_Excerpted passage_
=== Begin Enclosure ===

In clearing ground for a building at the site, the contractor McCarthy Construction, came across a layer of pumice-like material, wrecking a few drill bits as well as racking up a tab of roughly $300,000 to take it out.
“We have the best intentions when we start into a project; then there are unknowns,” said Bob Gorrell, director of New Mexico’s Public School Finance Authority. “This is one that is really tough, because it’s expensive.”
Gorrell gave the news to the Los Alamos Board of Education during a recent progress report on the matter. The PSFA partners with school districts in funding and managing school construction projects.
“There may have been less expensive ways to excavate it in my opinion, like blasting, because that is what you do with a material like that when you’re trying to cut costs,” Gorrell said. “But that probably would not have worked in that neighborhood,” he said.
Fortunately, the PSFA is going to assume most of those costs, according to Gorrell.
“Let me just clearly say that with the state as partners, we look at this as an unexpected condition, Gorrell. said “So the state will be participating in this cost … it’s just part of the project.”
Another outcome is the board decided to officially hire local construction company Paul Parker Construction to be mediators between the board and McCarthy if any other unexpected issues regarding rock come up.
When the issue arose, owner Paul Parker said he wanted to be the third-party consultant at no charge.
“The Parkers have been very generous,” District Financial Officer John Wolfe said. “They indicated they would do this for us at no cost. ... He said it was his way of giving back to the schools for all the school district has done for his family, his kids and now his grandkids.”
However, LAPS Superintendent Gene Schmidt, as well as board member Melanie McKinley, recommended that an official contract be drawn up between Parker and the school district.
“I think it best that everything be above board,” McKinley said.
Schmidt said these types of hires are common in the course of a school project.
“The important thing here is this not an adversarial type relationship,” Schmidt said. “You simply bring in a consultant in case there is a question. “It may be that a consultant isn’t needed if the school and the contractor can agree on what is the cost and value of the rock removal. It’s only needed when there’s a disagreement on what that might be.”

=== End Enclosure ===

_Dataset content_
=== Begin Enclosure ===

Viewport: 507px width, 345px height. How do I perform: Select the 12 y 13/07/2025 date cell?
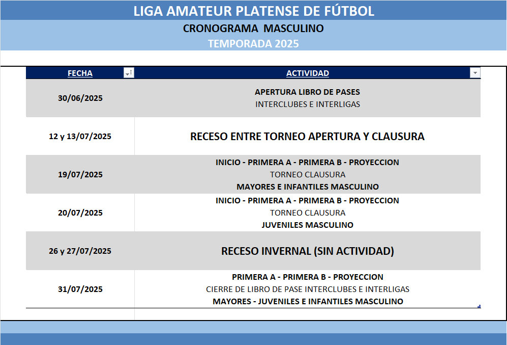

=== End Enclosure ===

_Problems and tasks_
1/ Decide whether each statement agrees with the rock-removal article. For each, answer yes or no and quote the words from the article that settle it.
(a) Paul Parker offered to serve as the third-party consultant without charging for it.
(b) Gorrell said blasting probably would have worked in that neighborhood.
(c) Gene Schmidt described this kind of hire as unusual for a school project.
2/ From the rock-removal article, return a passage copied word for word. Begin at the words "Another outcome is" and stop after the words "at no charge.".

_Answers given_
1/
(a) Yes: "owner Paul Parker said he wanted to be the third-party consultant at no charge."
(b) No: "But that probably would not have worked in that neighborhood,"
(c) No: "Schmidt said these types of hires are common in the course of a school project."

2/
Another outcome is the board decided to officially hire local construction company Paul Parker Construction to be mediators between the board and McCarthy if any other unexpected issues regarding rock come up.
When the issue arose, owner Paul Parker said he wanted to be the third-party consultant at no charge.